InterContinental boosted by European renaissance
The Holiday Inn-owner said revenue per available room grew 2.3% in the three months to September.
Holiday Inn-owner InterContinental Hotels Group (IHG) has reported rising third quarter revenues as tourists returned to Europe following last year’s terror attacks and as hurricanes battered North America.
The FTSE 100 firm said revenue per available room, which is the sector’s preferred measure of performance, grew 2.3% in the three months to September.
In Europe, the figure grew 7.1% and contrasted sharply with just a 0.8% increase in the Americas with IHG saying that hurricanes Harvey and Irma had a “mixed impact”.
“Displacement activity together with the relief and reconstruction efforts benefited our franchise business; but performance across the managed estate was negatively impacted by the cancellation of group bookings at some hotels,” the group said.
In contrast, European markets such as France and Belgium, which had been battered by a series of terror attacks last year “grew strongly”.
“Markets previously impacted by terrorist attacks grew strongly, including revenue per available room growth of 6% in France, and double digit growth in Belgium and Turkey.
“Performance across several markets in Southern Europe was also strong due to increased demand over the summer months,” IHG added.
In the UK, revenue per available room rose 4% as the collapse in the value of the pound since the Brexit vote continues to help inbound tourism.
IHG said that its brands outperformed in both London, which saw growth of 3%, and the “provinces”, which notched up an increase of 5%.
Neil Wilson, senior market analyst at ETX Capital, said: “There has been one very clear economic boost since Brexit – tourism in the UK is booming thanks to the weak pound and this has helped hotels.”

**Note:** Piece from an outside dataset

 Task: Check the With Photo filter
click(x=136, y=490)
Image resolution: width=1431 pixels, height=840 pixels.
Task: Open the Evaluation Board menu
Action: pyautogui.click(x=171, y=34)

The firm also said that it opened 11,000 new rooms in the period, an increase of 4.1% and its fastest rate since 2010.
IHG said that it signed hotels into its pipeline at the fastest third quarterly rate since 2008.
Boss Keith Barr said the firm has “made an excellent start with our plans to accelerate the growth of our brands around the world”.
“Looking ahead, despite macro-economic and geopolitical uncertainties around the world, we remain confident in the outlook for the remainder of the year,” he added.